(Updated with reaction from city, town officials)
Mediation has failed between the Town of Brookfield and adjacent municipalities, sending the Town's request to incorporate as a village back to a state agency for review and decision.
Waukesha County Circuit Judge James Kieffer on Thursday lifted a six-month stay on the state's review of the town's incorporation. Another circuit judge had imposed the delay last spring after leaders of the Town, Cities of Brookfield and Waukesha and Village of Sussex sought time to try to mediate common issues surrounding border agreements, consolidation and annexations.
The four communities agreed to meet with retired Waukesha County Circuit Judge Patrick Snyder to determine if there are solutions short of the incorporation.
But that mediation was unsuccessful and the town's petition will now proceed to the state Department of Administration, Kieffer ruled.
"We're disappointed but we'll continue on with the process," Town Administrator Rick Czopp said. "We tried to negotiate in good faith but obviously it didn't work."
City Attorney Karen Flaherty said "both parties" entered mediation "with the best of intents."

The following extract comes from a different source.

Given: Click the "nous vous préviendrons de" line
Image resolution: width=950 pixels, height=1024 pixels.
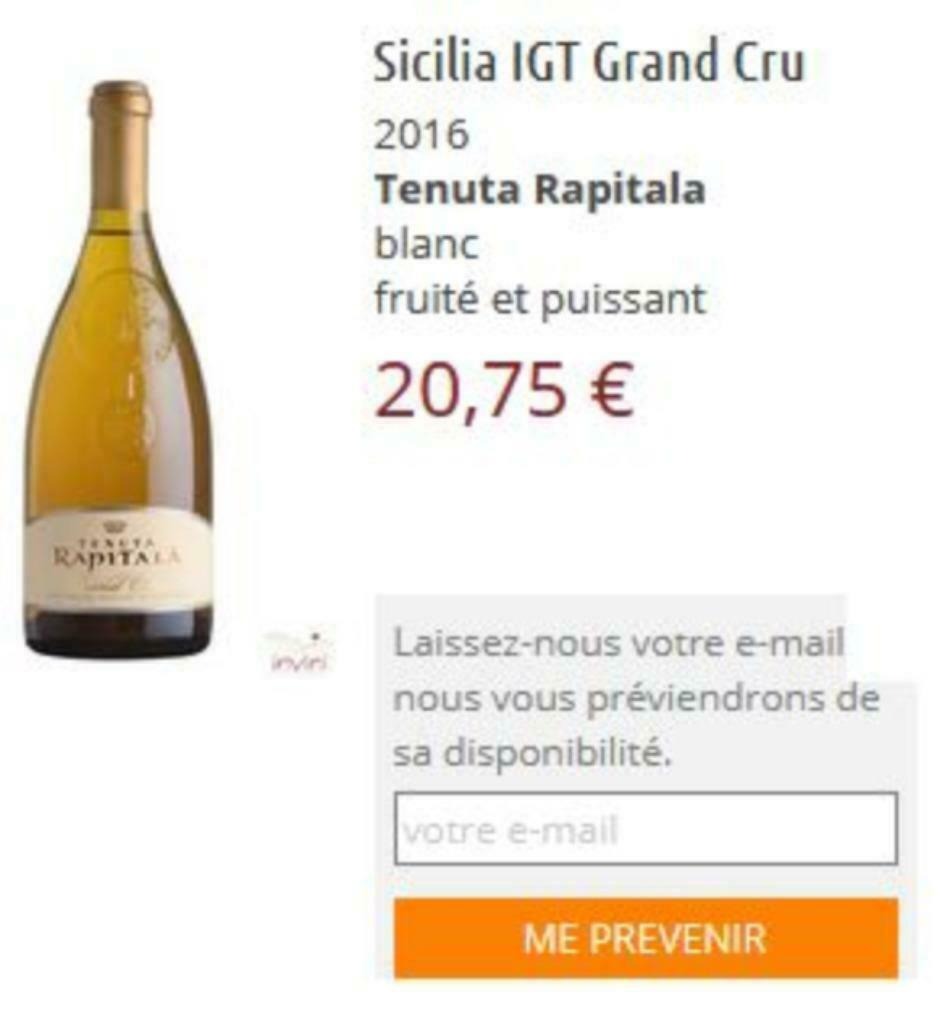Looking at the screenshot, I should tap(637, 699).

But she said, "From the city’s perspective I think that our case is very good so we’ll move forward. If you’re playing the odds, the likelihood is that we will win the incorporation hearing that will take place."
The state Department of Administration was poised to hold a public hearing before mediation canceled the session.
The town paid $25,000 to file its request in March with the state Department of Administration, along with a 62-page petition that outlines the rationale for incorporating.
The main reasons for seeking to become a village include protecting the town from annexation by neighboring cities, and preserving its future autonomous government and tax base. The Corners redevelopment proposal, to be anchored by a Von Maur department store, is another example of why the town wants to tax base protection to finance public improvements.
In order to incorporate, the town needs additional land because it no longer has the minimum required 4 square miles of territory to become a village or city.
The petition proposes including about 288 acres of continguous land in the Town of Waukesha, south of Greenfield Avenue, west of Springdale Road and east of Highway 164. The lands represent about $35 million in tax base, and includes the former Walmart store and Don Jacobs car dealership, Town of Brookfield attorney James Hammes has said.
It was unknown Monday whether the Town of Waukesha would seek to renew a stay on the state's incorporation review until an appellate court resolves the Town of Waukesha's legal attempts to block it.
The Town is challenging whether the Town of Brookfield can involuntarily include Town of Waukesha lands in its bid. The Town of Waukesha also is seeking to overturn a circuit judge's ruling excluding the Town of Waukesha from intervening in the case.